■ WHAT YOU NEED TO DO
What is needed is a copy of each line in the listing that contains "left".

■ DATA EXTRACT

####

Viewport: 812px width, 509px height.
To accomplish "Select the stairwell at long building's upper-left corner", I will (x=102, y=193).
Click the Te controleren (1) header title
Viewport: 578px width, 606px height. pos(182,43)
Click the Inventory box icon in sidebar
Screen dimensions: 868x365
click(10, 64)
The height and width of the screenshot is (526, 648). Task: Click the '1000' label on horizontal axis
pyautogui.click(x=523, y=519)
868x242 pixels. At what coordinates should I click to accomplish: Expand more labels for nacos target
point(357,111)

####

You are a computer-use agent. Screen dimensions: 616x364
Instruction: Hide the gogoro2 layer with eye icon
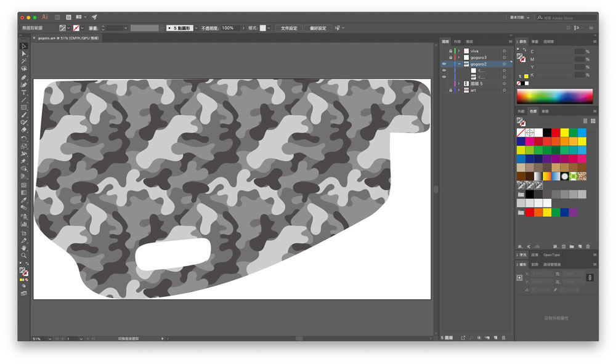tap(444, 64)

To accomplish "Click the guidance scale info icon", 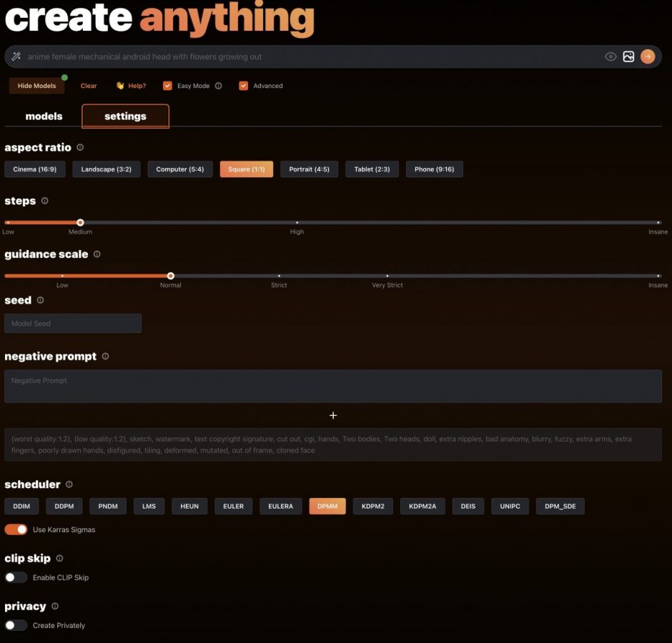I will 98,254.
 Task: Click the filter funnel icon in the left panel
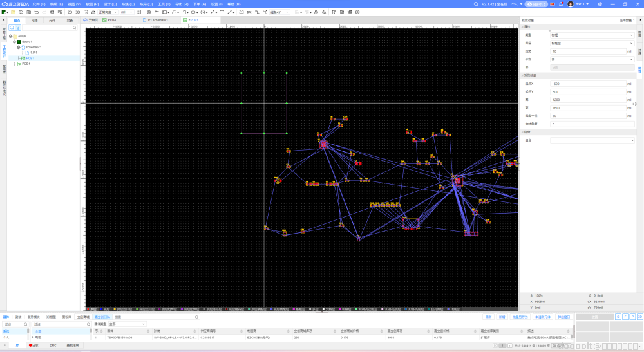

####

■ ANSWER TO THIS TASK
To accomplish "Select the stairwell at long building's upper-left corner", I will (x=102, y=193).
 Task: Click the filter funnel icon in the left panel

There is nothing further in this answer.